-- START OF Page text --
What have we changed in 12.2?

One way of resolving ORA-01489 errors is to simply increase the size of VARCHAR2 objects.

Larger object sizes

The size limit for VARCHAR2 objects is determined by the database parameter MAX_STRING_SIZE. You can check the setting in your database using the following command:

show parameter MAX_STRING_SIZE

in my demo environment this returns the following:

NAME            TYPE   VALUE
--------------- ------ --------
max_string_size string STANDARD

Prior to Oracle RDBMS 12.1.0.2 the upper limit for VARCHAR2 was 4K. With Oracle RDBMS 12.1.0.2 this limit has been raised to 32K. This increase may solve a lot of issues but it does require a change to the database parameter MAX_STRING_SIZE. By setting MAX_STRING_SIZE = EXTENDED this enables the new 32767 byte limit.

ALTER SYSTEM SET max_string_size=extended SCOPE= SPFILE;

However, with the increasing interest in big data sources it is clear that there is still considerable potential for ORA-01489 errors as you use the LISTAGG feature within queries against extremely large data sets.

What is needed is a richer syntax within the LISTAGG function and this has now been implemented as part of Database 12c Release 2.

Better list management

With 12.2 we have made it easier to manage to lists that are likely to generate an error because they are too long. There are a whole series of new keywords that can be used:

  • ON OVERFLOW ERROR
  • ON OVERFLOW TRUNCATE
  • WITH COUNT vs. WITHOUT COUNT

Let’s look a little closer at each of these features….. 

1. Keeping Pre-12.2 functionality

If you want to your existing code to continue to return an error if the string is too long then the great news is that this is the default behaviour. When the length of the LISTAGG string exceeds the VARCHAR2 limit then the standard error will be returned:

ERROR at line xxx:
ORA-01489: result of string concatenation is too long

 

However, where possible I would recommend adding “ON OVERFLOW ERROR” to your LISTAGG code to make it completely clear that you are expecting an error when an overflow happens:

SELECT 
g.country_region,
LISTAGG(c.cust_first_name||’ ‘||c.cust_last_name, ‘,' ON OVERFLOW ERROR) WITHIN GROUP (ORDER BY c.country_id) AS Customer
FROM customers c, countries g
WHERE g.country_id = c.country_id
GROUP BY country_region
ORDER BY country_region;

So it’s important to note that by default the truncation features are disabled and you will need to change any existing code if you don’t want to raised an error.
-- END OF Page text --
-- START OF Rows --
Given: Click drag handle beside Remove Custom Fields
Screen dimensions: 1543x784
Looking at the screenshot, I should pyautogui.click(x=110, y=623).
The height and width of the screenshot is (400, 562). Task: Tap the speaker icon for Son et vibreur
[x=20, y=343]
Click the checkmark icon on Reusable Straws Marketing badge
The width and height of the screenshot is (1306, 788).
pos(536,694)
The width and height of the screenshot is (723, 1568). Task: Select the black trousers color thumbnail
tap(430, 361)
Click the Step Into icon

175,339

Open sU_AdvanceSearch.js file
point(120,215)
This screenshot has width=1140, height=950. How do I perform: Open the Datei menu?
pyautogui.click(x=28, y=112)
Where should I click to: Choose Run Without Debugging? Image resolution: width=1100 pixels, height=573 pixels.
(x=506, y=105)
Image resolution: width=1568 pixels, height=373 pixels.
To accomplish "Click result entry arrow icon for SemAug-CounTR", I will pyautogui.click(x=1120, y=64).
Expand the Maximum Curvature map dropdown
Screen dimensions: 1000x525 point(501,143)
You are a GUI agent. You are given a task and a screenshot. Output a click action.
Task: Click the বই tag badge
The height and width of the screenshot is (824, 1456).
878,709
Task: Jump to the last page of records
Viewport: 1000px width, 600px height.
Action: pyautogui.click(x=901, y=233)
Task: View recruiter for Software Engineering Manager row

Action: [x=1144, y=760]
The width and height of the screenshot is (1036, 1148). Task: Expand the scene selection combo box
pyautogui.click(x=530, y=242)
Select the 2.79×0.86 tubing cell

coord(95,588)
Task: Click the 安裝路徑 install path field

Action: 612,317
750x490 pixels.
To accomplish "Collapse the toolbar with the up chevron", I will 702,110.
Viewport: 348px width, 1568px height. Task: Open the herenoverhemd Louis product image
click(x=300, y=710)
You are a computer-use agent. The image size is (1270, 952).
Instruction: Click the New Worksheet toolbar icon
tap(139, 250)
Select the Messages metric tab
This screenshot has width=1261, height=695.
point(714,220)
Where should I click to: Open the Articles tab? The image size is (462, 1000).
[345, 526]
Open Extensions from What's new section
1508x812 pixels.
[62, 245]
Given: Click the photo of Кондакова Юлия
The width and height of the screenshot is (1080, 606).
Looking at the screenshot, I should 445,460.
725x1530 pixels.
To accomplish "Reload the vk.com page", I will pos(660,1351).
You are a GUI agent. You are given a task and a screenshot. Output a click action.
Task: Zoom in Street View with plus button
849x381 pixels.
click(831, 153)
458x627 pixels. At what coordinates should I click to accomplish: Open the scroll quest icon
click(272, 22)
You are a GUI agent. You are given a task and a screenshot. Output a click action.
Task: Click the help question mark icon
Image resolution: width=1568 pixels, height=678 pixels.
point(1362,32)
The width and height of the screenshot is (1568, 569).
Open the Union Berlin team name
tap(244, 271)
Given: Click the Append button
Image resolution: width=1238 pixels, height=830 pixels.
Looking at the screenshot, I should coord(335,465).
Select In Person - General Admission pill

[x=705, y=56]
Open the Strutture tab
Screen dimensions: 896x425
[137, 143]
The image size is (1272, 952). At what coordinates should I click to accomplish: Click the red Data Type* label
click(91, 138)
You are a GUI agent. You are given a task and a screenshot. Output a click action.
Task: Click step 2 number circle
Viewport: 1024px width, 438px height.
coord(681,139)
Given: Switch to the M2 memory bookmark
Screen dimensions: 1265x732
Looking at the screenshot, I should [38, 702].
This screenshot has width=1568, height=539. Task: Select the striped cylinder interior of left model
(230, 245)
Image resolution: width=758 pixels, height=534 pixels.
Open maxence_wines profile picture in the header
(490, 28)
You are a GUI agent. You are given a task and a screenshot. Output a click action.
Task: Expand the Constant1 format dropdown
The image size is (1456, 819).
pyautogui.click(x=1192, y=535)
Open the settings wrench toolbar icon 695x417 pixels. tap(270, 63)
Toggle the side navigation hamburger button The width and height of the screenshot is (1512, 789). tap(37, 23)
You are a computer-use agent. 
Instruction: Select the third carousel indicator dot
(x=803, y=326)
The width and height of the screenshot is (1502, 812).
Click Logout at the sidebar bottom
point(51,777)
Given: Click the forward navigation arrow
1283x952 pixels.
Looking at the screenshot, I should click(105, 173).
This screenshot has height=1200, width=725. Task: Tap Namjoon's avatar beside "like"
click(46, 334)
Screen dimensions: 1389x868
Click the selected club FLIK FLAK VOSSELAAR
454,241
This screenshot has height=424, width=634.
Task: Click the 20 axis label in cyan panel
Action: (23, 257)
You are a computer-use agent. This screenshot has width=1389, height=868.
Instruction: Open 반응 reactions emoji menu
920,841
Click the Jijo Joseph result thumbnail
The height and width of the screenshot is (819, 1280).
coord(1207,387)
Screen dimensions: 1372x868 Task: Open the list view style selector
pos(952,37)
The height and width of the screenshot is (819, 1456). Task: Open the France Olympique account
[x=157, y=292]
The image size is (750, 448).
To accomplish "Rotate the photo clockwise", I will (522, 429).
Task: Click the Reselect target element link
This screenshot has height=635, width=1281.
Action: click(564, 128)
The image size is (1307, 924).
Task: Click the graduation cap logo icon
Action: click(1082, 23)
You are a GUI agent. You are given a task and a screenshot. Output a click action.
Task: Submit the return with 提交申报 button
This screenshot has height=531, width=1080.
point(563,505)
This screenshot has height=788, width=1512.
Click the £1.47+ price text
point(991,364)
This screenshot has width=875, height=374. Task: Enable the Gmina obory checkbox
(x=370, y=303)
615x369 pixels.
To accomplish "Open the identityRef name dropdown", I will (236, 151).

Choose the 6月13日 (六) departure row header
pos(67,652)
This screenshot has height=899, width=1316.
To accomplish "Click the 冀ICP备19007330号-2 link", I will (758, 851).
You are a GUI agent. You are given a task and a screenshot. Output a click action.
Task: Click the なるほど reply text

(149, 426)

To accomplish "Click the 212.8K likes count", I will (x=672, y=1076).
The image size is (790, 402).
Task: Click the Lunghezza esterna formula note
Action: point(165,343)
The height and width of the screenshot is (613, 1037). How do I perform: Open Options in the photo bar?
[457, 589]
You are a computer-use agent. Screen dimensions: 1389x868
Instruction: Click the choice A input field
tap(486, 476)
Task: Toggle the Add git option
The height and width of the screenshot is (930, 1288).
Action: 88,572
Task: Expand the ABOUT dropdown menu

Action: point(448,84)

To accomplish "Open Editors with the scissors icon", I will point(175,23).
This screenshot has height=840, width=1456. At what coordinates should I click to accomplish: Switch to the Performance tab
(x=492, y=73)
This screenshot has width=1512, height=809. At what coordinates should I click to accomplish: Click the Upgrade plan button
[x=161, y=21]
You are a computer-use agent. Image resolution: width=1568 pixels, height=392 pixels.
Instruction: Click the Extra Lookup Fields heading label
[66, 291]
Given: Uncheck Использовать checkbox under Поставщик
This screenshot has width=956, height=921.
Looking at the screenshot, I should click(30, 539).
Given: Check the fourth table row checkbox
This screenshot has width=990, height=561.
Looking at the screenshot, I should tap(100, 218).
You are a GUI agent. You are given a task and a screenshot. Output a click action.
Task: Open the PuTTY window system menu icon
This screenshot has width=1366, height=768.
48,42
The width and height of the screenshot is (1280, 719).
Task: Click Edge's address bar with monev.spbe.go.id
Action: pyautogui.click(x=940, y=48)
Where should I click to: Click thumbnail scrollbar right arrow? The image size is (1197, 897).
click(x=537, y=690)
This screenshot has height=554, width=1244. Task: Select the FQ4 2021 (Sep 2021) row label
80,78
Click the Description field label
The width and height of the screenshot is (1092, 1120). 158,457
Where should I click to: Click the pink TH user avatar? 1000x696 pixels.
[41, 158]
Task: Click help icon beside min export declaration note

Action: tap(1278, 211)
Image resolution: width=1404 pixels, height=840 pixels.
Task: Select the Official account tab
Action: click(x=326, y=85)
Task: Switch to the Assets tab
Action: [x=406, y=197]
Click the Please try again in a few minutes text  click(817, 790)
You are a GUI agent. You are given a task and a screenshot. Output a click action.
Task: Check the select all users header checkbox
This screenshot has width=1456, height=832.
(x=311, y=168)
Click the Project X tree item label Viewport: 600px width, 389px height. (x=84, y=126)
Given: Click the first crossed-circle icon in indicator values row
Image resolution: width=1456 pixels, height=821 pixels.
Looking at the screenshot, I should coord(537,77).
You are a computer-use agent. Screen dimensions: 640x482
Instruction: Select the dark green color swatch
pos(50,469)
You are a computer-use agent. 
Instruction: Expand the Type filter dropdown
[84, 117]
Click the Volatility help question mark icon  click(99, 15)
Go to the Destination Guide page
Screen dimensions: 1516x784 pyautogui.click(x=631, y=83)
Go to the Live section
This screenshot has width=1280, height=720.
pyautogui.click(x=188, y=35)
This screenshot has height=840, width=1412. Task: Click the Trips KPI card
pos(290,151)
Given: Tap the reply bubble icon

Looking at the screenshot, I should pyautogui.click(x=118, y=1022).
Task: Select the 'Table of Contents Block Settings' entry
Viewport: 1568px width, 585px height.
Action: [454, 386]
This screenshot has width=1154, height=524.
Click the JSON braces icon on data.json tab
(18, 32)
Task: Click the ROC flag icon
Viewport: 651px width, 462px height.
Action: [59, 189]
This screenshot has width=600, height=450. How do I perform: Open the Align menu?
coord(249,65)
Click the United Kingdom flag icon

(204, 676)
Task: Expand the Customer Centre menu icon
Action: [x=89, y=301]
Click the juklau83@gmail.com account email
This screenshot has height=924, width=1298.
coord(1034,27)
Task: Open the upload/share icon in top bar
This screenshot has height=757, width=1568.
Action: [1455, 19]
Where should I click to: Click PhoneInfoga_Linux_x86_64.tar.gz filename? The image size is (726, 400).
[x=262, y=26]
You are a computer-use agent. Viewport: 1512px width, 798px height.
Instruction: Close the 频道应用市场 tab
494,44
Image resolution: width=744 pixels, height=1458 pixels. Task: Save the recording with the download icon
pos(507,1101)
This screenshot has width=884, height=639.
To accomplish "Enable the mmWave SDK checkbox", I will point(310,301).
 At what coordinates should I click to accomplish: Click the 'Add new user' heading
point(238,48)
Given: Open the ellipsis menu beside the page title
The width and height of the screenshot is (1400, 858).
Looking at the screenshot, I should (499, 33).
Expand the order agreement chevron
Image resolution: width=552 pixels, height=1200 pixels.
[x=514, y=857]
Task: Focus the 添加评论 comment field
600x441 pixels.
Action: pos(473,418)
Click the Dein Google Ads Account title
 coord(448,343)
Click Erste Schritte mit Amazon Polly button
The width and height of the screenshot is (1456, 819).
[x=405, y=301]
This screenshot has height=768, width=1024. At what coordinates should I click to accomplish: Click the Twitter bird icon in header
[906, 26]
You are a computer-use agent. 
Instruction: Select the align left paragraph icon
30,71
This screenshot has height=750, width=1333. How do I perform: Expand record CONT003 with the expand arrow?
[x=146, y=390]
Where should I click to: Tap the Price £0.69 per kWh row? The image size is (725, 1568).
-- END OF Rows --
Given problem 1:
Answer these questions from the page text:
(a) Which database parameter determines the size limit for VARCHAR2 objects?
(b) With Oracle RDBMS 12.1.0.2, what was the VARCHAR2 upper limit raised to?
(c) What message accompanies the ORA-01489 error?
Given problem 2:
Decide whether each statement agrees with the page text, and support each answer with a quotation from it.
(a) Before Oracle RDBMS 12.1.0.2, the upper limit for VARCHAR2 was 4K.
(b) In 12.2, the LISTAGG truncation features are turned on by default.
(c) In the demo environment, max_string_size is set to EXTENDED.

Task answer 1:
(a) MAX_STRING_SIZE
(b) 32K, the 32767 byte limit enabled by setting MAX_STRING_SIZE = EXTENDED
(c) "result of string concatenation is too long"

Task answer 2:
(a) Yes: "Prior to Oracle RDBMS 12.1.0.2 the upper limit for VARCHAR2 was 4K."
(b) No: "by default the truncation features are disabled"
(c) No: "max_string_size string STANDARD"